» **Material for this exercise**:
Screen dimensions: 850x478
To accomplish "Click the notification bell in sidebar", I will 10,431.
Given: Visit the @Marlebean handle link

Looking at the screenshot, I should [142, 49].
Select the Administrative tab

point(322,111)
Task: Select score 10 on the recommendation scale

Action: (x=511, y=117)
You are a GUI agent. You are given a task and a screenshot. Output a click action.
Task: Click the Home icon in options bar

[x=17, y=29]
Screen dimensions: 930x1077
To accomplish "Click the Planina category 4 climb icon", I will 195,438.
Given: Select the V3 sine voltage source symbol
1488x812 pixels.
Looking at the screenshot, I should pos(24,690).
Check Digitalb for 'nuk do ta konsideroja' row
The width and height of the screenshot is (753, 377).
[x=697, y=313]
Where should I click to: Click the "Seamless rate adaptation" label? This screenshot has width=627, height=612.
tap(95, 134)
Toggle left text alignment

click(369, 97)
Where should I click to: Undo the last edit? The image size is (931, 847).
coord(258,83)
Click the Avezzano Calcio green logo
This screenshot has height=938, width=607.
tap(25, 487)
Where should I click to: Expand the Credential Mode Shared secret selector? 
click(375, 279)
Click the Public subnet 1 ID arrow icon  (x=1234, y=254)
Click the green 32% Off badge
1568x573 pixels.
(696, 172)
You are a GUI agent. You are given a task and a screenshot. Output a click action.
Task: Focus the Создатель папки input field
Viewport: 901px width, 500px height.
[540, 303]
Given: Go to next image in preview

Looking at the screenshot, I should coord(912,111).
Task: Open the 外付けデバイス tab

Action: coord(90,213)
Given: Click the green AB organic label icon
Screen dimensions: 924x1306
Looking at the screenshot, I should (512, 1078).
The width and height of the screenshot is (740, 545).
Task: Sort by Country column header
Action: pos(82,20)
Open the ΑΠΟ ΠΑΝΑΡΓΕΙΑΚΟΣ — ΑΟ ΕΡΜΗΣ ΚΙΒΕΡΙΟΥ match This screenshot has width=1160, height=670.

» **Exercise description**: Go through the data and return every record exactly.

» **Reply**:
Screen dimensions: 850x478
To accomplish "Click the notification bell in sidebar", I will 10,431.
Given: Visit the @Marlebean handle link

Looking at the screenshot, I should [142, 49].
Select the Administrative tab

point(322,111)
Task: Select score 10 on the recommendation scale

Action: (x=511, y=117)
You are a GUI agent. You are given a task and a screenshot. Output a click action.
Task: Click the Home icon in options bar

[x=17, y=29]
Screen dimensions: 930x1077
To accomplish "Click the Planina category 4 climb icon", I will 195,438.
Given: Select the V3 sine voltage source symbol
1488x812 pixels.
Looking at the screenshot, I should pos(24,690).
Check Digitalb for 'nuk do ta konsideroja' row
The width and height of the screenshot is (753, 377).
[x=697, y=313]
Where should I click to: Click the "Seamless rate adaptation" label? This screenshot has width=627, height=612.
tap(95, 134)
Toggle left text alignment

click(369, 97)
Where should I click to: Undo the last edit? The image size is (931, 847).
coord(258,83)
Click the Avezzano Calcio green logo
This screenshot has height=938, width=607.
tap(25, 487)
Where should I click to: Expand the Credential Mode Shared secret selector? 
click(375, 279)
Click the Public subnet 1 ID arrow icon  (x=1234, y=254)
Click the green 32% Off badge
1568x573 pixels.
(696, 172)
You are a GUI agent. You are given a task and a screenshot. Output a click action.
Task: Focus the Создатель папки input field
Viewport: 901px width, 500px height.
[540, 303]
Given: Go to next image in preview

Looking at the screenshot, I should coord(912,111).
Task: Open the 外付けデバイス tab

Action: coord(90,213)
Given: Click the green AB organic label icon
Screen dimensions: 924x1306
Looking at the screenshot, I should (512, 1078).
The width and height of the screenshot is (740, 545).
Task: Sort by Country column header
Action: pos(82,20)
Open the ΑΠΟ ΠΑΝΑΡΓΕΙΑΚΟΣ — ΑΟ ΕΡΜΗΣ ΚΙΒΕΡΙΟΥ match This screenshot has width=1160, height=670.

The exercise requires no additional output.